▶ [WHAT YOU SHOULD DO] Beginning with the line that holds "Given: Select the XLOWCQQFJJHM82 row checkbox", output every remaining line of the material below exactly, and include none of the pictures.

▶ [RECORDS SUPPLIED]
··········

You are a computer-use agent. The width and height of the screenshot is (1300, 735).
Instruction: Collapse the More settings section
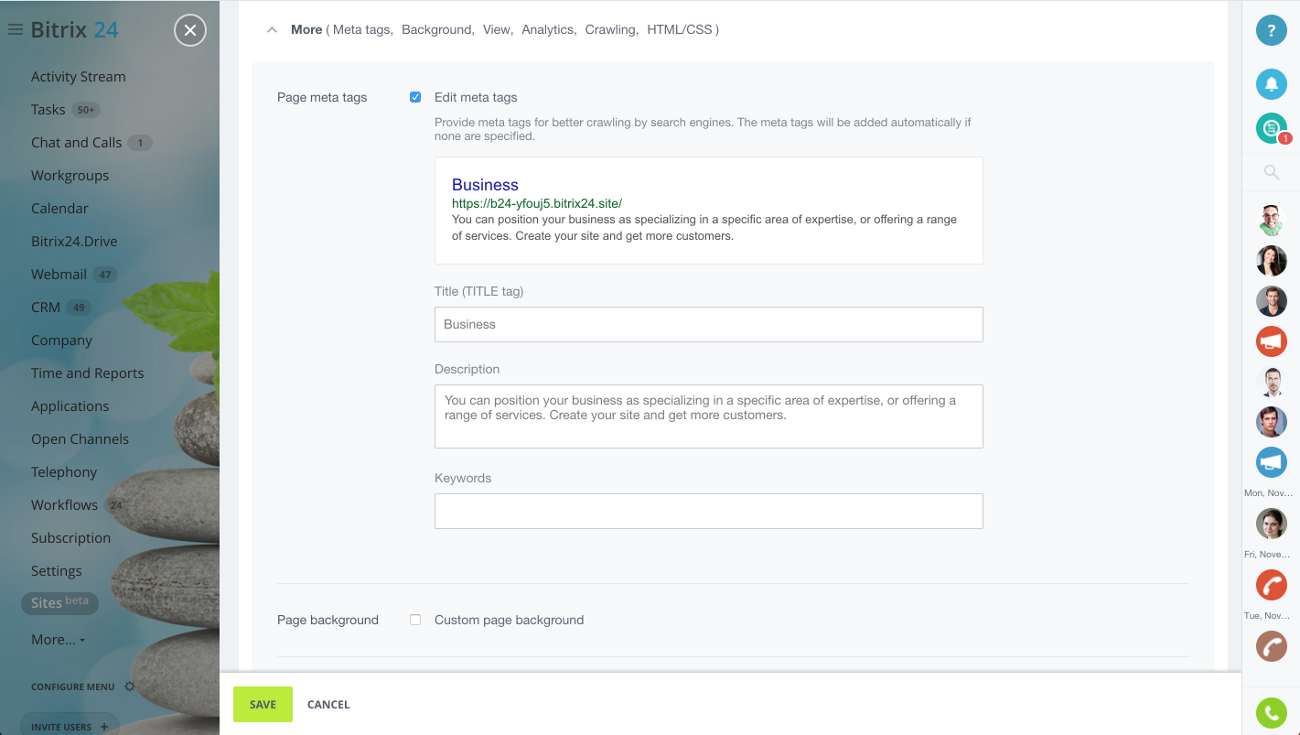coord(272,30)
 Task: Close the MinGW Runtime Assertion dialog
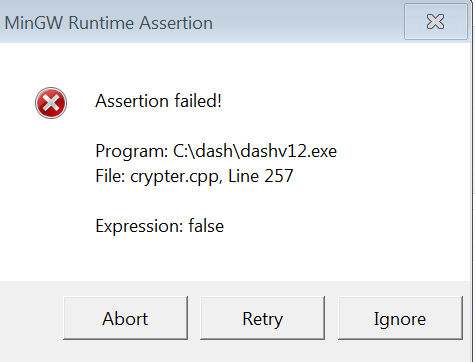pyautogui.click(x=436, y=22)
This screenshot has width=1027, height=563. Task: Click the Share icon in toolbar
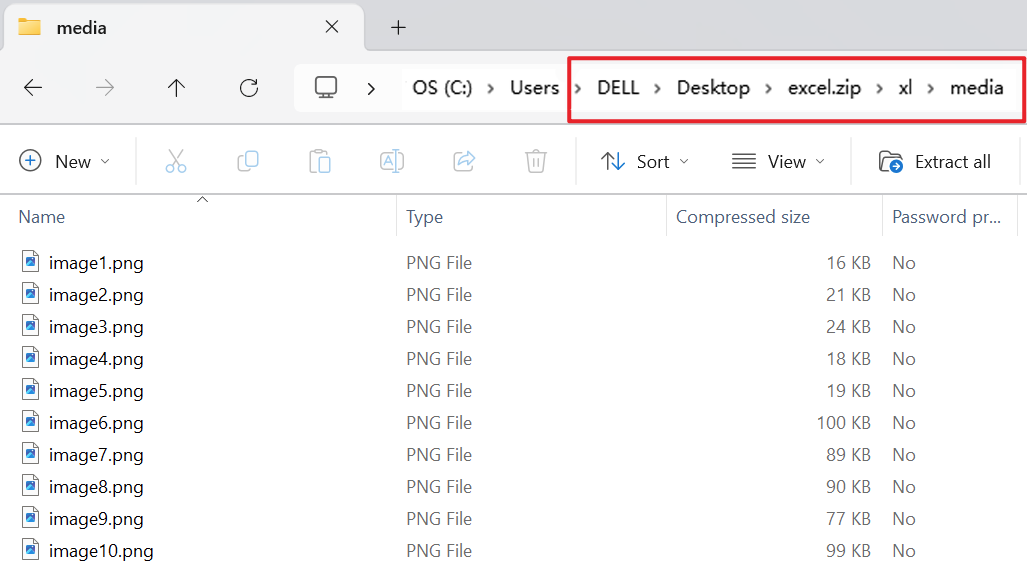(464, 161)
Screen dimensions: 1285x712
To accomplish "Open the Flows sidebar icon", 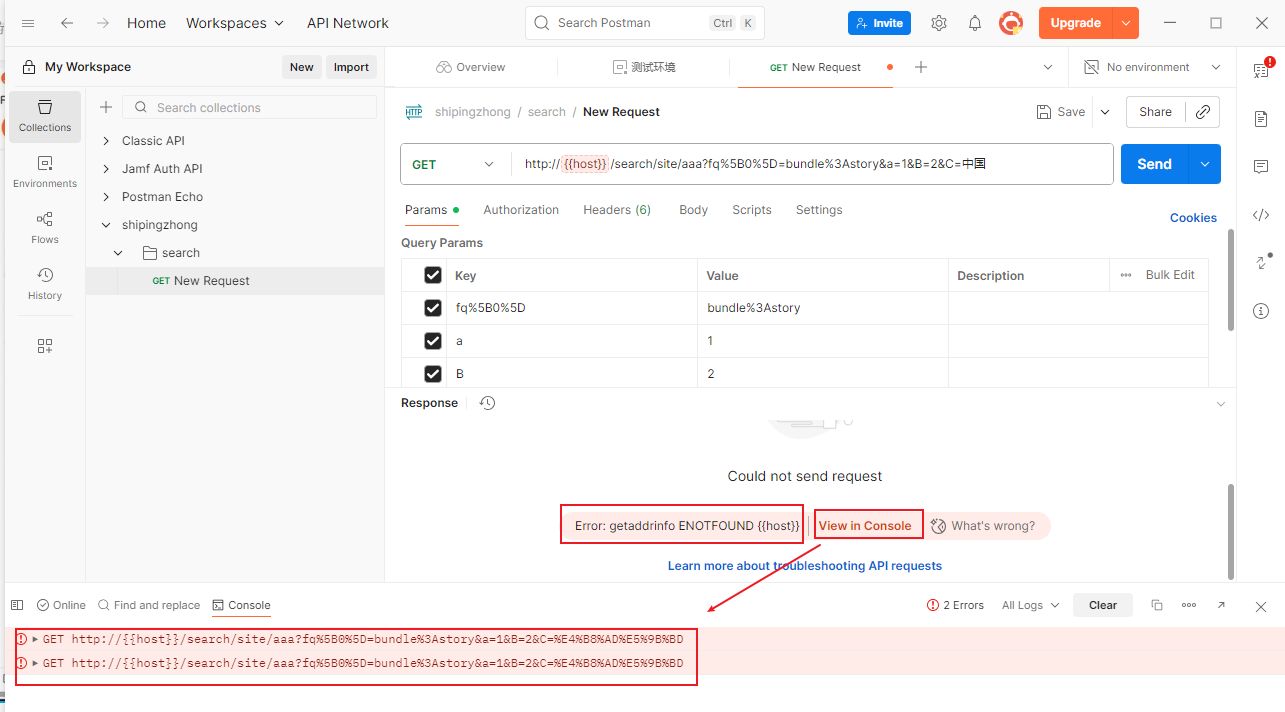I will [45, 228].
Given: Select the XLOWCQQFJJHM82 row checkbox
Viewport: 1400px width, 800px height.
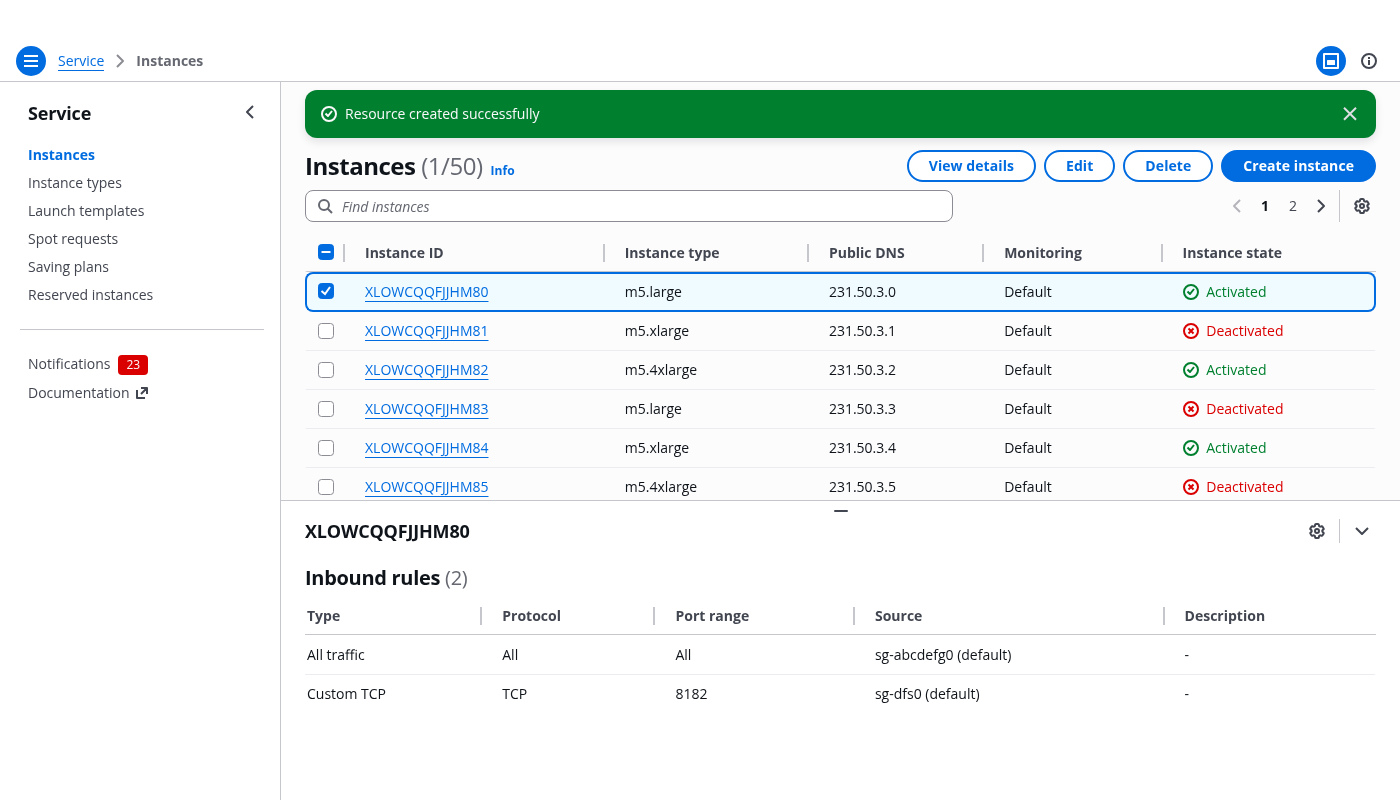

··········

▶ [RESULT OF THE EXERCISE]
Given: Select the XLOWCQQFJJHM82 row checkbox
Viewport: 1400px width, 800px height.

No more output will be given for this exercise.